— Instructions for the task —
A faithful, complete transcription of the listing is required.

— Input data —
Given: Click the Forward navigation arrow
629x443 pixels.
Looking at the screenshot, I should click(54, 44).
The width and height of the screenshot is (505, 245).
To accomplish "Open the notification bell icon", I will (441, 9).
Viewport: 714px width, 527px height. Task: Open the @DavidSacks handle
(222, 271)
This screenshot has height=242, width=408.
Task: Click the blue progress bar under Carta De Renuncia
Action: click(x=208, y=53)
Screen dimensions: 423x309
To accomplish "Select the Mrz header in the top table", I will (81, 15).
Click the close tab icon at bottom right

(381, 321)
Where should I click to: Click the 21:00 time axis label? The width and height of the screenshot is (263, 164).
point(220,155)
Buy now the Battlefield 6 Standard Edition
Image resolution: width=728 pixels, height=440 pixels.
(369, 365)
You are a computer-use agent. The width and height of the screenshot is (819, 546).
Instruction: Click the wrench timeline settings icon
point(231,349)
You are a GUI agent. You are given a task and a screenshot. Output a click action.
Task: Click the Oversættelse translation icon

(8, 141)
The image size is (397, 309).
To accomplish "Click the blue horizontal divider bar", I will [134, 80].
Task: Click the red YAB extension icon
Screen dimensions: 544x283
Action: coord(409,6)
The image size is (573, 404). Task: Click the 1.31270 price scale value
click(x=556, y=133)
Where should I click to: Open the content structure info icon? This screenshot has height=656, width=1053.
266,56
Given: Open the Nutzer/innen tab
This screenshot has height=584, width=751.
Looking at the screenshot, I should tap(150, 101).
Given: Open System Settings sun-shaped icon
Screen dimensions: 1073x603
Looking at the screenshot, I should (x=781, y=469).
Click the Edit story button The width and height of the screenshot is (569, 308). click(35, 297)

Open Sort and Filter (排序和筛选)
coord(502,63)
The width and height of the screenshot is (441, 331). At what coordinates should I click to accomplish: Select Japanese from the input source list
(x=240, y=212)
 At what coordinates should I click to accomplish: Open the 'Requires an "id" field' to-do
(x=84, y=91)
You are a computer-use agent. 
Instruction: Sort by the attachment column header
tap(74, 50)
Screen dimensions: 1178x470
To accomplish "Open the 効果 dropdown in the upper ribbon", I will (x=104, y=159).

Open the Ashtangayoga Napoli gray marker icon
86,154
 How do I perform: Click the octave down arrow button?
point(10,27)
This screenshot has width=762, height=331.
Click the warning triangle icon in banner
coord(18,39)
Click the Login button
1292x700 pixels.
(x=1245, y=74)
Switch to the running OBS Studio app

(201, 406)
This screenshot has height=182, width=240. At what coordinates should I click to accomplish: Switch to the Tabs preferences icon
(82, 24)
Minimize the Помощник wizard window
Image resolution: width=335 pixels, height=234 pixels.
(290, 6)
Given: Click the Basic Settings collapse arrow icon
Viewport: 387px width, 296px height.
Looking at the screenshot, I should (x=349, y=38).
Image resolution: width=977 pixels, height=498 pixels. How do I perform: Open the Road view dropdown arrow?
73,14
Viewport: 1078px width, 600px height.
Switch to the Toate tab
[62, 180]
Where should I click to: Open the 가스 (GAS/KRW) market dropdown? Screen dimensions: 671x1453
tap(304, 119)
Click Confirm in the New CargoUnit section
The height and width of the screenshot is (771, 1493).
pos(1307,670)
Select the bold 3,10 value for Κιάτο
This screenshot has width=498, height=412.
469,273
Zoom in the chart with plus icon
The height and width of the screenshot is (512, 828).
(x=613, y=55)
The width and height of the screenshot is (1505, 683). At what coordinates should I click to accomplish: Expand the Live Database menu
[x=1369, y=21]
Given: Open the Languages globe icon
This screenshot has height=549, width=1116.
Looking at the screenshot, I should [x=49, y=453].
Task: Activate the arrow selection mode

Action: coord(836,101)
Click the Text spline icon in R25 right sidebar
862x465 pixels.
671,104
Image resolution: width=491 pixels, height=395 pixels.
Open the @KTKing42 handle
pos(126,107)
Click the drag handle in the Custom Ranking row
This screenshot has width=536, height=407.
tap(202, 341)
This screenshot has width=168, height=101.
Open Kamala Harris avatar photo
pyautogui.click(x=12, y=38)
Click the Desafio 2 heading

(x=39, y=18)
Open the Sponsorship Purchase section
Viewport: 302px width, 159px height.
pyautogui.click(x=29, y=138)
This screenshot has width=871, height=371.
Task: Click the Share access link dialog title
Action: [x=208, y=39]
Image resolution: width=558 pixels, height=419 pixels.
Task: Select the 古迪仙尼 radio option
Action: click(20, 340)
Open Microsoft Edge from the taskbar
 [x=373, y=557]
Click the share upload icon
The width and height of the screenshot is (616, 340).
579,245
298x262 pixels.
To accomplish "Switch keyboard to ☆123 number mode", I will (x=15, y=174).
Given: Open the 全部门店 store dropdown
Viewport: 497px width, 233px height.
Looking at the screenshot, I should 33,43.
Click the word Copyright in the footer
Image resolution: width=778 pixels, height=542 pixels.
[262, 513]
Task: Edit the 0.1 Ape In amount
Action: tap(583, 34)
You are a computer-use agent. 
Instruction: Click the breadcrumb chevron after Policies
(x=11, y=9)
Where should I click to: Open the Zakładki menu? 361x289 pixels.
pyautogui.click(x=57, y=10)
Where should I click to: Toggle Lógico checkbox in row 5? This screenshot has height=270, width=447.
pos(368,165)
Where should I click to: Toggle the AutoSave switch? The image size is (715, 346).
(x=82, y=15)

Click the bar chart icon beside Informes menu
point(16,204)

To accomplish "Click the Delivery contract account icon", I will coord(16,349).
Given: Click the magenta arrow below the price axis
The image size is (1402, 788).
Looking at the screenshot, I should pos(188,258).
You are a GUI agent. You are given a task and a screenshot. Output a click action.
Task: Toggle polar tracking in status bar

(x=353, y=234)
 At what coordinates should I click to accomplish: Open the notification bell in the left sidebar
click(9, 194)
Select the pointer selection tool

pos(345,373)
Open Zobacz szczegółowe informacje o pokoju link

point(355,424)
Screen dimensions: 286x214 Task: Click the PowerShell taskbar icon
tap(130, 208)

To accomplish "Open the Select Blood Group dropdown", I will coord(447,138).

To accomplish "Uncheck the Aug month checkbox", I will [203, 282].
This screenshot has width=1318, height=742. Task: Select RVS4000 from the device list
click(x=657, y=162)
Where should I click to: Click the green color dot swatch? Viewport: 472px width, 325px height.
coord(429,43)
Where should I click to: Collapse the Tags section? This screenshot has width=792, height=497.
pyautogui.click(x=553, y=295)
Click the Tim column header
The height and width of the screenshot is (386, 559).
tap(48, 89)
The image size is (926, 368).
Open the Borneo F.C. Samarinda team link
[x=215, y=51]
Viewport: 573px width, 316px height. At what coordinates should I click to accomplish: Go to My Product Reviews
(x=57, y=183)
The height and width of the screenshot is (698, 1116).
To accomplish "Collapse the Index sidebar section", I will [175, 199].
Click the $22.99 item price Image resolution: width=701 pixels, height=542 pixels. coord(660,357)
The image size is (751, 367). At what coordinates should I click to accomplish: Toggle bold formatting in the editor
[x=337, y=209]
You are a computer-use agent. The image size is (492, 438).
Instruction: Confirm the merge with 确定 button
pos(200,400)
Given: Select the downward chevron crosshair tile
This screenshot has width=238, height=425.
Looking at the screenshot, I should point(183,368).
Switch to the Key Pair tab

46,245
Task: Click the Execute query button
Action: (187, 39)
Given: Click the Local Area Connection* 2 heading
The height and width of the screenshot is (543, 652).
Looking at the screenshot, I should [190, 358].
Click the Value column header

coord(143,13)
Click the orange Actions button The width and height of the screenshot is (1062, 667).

— Solution to this problem —
Given: Click the Forward navigation arrow
629x443 pixels.
Looking at the screenshot, I should click(54, 44).
The width and height of the screenshot is (505, 245).
To accomplish "Open the notification bell icon", I will (441, 9).
Viewport: 714px width, 527px height. Task: Open the @DavidSacks handle
(222, 271)
This screenshot has height=242, width=408.
Task: Click the blue progress bar under Carta De Renuncia
Action: click(x=208, y=53)
Screen dimensions: 423x309
To accomplish "Select the Mrz header in the top table", I will (81, 15).
Click the close tab icon at bottom right

(381, 321)
Where should I click to: Click the 21:00 time axis label? The width and height of the screenshot is (263, 164).
point(220,155)
Buy now the Battlefield 6 Standard Edition
Image resolution: width=728 pixels, height=440 pixels.
(369, 365)
You are a computer-use agent. The width and height of the screenshot is (819, 546).
Instruction: Click the wrench timeline settings icon
point(231,349)
You are a GUI agent. You are given a task and a screenshot. Output a click action.
Task: Click the Oversættelse translation icon

(8, 141)
The image size is (397, 309).
To accomplish "Click the blue horizontal divider bar", I will [134, 80].
Task: Click the red YAB extension icon
Screen dimensions: 544x283
Action: coord(409,6)
The image size is (573, 404). Task: Click the 1.31270 price scale value
click(x=556, y=133)
Where should I click to: Open the content structure info icon? This screenshot has height=656, width=1053.
266,56
Given: Open the Nutzer/innen tab
This screenshot has height=584, width=751.
Looking at the screenshot, I should tap(150, 101).
Given: Open System Settings sun-shaped icon
Screen dimensions: 1073x603
Looking at the screenshot, I should (x=781, y=469).
Click the Edit story button The width and height of the screenshot is (569, 308). click(35, 297)

Open Sort and Filter (排序和筛选)
coord(502,63)
The width and height of the screenshot is (441, 331). At what coordinates should I click to accomplish: Select Japanese from the input source list
(x=240, y=212)
 At what coordinates should I click to accomplish: Open the 'Requires an "id" field' to-do
(x=84, y=91)
You are a computer-use agent. 
Instruction: Sort by the attachment column header
tap(74, 50)
Screen dimensions: 1178x470
To accomplish "Open the 効果 dropdown in the upper ribbon", I will (x=104, y=159).

Open the Ashtangayoga Napoli gray marker icon
86,154
 How do I perform: Click the octave down arrow button?
point(10,27)
This screenshot has width=762, height=331.
Click the warning triangle icon in banner
coord(18,39)
Click the Login button
1292x700 pixels.
(x=1245, y=74)
Switch to the running OBS Studio app

(201, 406)
This screenshot has height=182, width=240. At what coordinates should I click to accomplish: Switch to the Tabs preferences icon
(82, 24)
Minimize the Помощник wizard window
Image resolution: width=335 pixels, height=234 pixels.
(290, 6)
Given: Click the Basic Settings collapse arrow icon
Viewport: 387px width, 296px height.
Looking at the screenshot, I should (x=349, y=38).
Image resolution: width=977 pixels, height=498 pixels. How do I perform: Open the Road view dropdown arrow?
73,14
Viewport: 1078px width, 600px height.
Switch to the Toate tab
[62, 180]
Where should I click to: Open the 가스 (GAS/KRW) market dropdown? Screen dimensions: 671x1453
tap(304, 119)
Click Confirm in the New CargoUnit section
The height and width of the screenshot is (771, 1493).
pos(1307,670)
Select the bold 3,10 value for Κιάτο
This screenshot has width=498, height=412.
469,273
Zoom in the chart with plus icon
The height and width of the screenshot is (512, 828).
(x=613, y=55)
The width and height of the screenshot is (1505, 683). At what coordinates should I click to accomplish: Expand the Live Database menu
[x=1369, y=21]
Given: Open the Languages globe icon
This screenshot has height=549, width=1116.
Looking at the screenshot, I should [x=49, y=453].
Task: Activate the arrow selection mode

Action: coord(836,101)
Click the Text spline icon in R25 right sidebar
862x465 pixels.
671,104
Image resolution: width=491 pixels, height=395 pixels.
Open the @KTKing42 handle
pos(126,107)
Click the drag handle in the Custom Ranking row
This screenshot has width=536, height=407.
tap(202, 341)
This screenshot has width=168, height=101.
Open Kamala Harris avatar photo
pyautogui.click(x=12, y=38)
Click the Desafio 2 heading

(x=39, y=18)
Open the Sponsorship Purchase section
Viewport: 302px width, 159px height.
pyautogui.click(x=29, y=138)
This screenshot has width=871, height=371.
Task: Click the Share access link dialog title
Action: [x=208, y=39]
Image resolution: width=558 pixels, height=419 pixels.
Task: Select the 古迪仙尼 radio option
Action: click(20, 340)
Open Microsoft Edge from the taskbar
 [x=373, y=557]
Click the share upload icon
The width and height of the screenshot is (616, 340).
579,245
298x262 pixels.
To accomplish "Switch keyboard to ☆123 number mode", I will (x=15, y=174).
Given: Open the 全部门店 store dropdown
Viewport: 497px width, 233px height.
Looking at the screenshot, I should 33,43.
Click the word Copyright in the footer
Image resolution: width=778 pixels, height=542 pixels.
[262, 513]
Task: Edit the 0.1 Ape In amount
Action: tap(583, 34)
You are a computer-use agent. 
Instruction: Click the breadcrumb chevron after Policies
(x=11, y=9)
Where should I click to: Open the Zakładki menu? 361x289 pixels.
pyautogui.click(x=57, y=10)
Where should I click to: Toggle Lógico checkbox in row 5? This screenshot has height=270, width=447.
pos(368,165)
Where should I click to: Toggle the AutoSave switch? The image size is (715, 346).
(x=82, y=15)

Click the bar chart icon beside Informes menu
point(16,204)

To accomplish "Click the Delivery contract account icon", I will coord(16,349).
Given: Click the magenta arrow below the price axis
The image size is (1402, 788).
Looking at the screenshot, I should pos(188,258).
You are a GUI agent. You are given a task and a screenshot. Output a click action.
Task: Toggle polar tracking in status bar

(x=353, y=234)
 At what coordinates should I click to accomplish: Open the notification bell in the left sidebar
click(9, 194)
Select the pointer selection tool

pos(345,373)
Open Zobacz szczegółowe informacje o pokoju link

point(355,424)
Screen dimensions: 286x214 Task: Click the PowerShell taskbar icon
tap(130, 208)

To accomplish "Open the Select Blood Group dropdown", I will coord(447,138).

To accomplish "Uncheck the Aug month checkbox", I will [203, 282].
This screenshot has width=1318, height=742. Task: Select RVS4000 from the device list
click(x=657, y=162)
Where should I click to: Click the green color dot swatch? Viewport: 472px width, 325px height.
coord(429,43)
Where should I click to: Collapse the Tags section? This screenshot has width=792, height=497.
pyautogui.click(x=553, y=295)
Click the Tim column header
The height and width of the screenshot is (386, 559).
tap(48, 89)
The image size is (926, 368).
Open the Borneo F.C. Samarinda team link
[x=215, y=51]
Viewport: 573px width, 316px height. At what coordinates should I click to accomplish: Go to My Product Reviews
(x=57, y=183)
The height and width of the screenshot is (698, 1116).
To accomplish "Collapse the Index sidebar section", I will [175, 199].
Click the $22.99 item price Image resolution: width=701 pixels, height=542 pixels. coord(660,357)
The image size is (751, 367). At what coordinates should I click to accomplish: Toggle bold formatting in the editor
[x=337, y=209]
You are a computer-use agent. The image size is (492, 438).
Instruction: Confirm the merge with 确定 button
pos(200,400)
Given: Select the downward chevron crosshair tile
This screenshot has width=238, height=425.
Looking at the screenshot, I should point(183,368).
Switch to the Key Pair tab

46,245
Task: Click the Execute query button
Action: (187, 39)
Given: Click the Local Area Connection* 2 heading
The height and width of the screenshot is (543, 652).
Looking at the screenshot, I should [190, 358].
Click the Value column header

coord(143,13)
Click the orange Actions button The width and height of the screenshot is (1062, 667).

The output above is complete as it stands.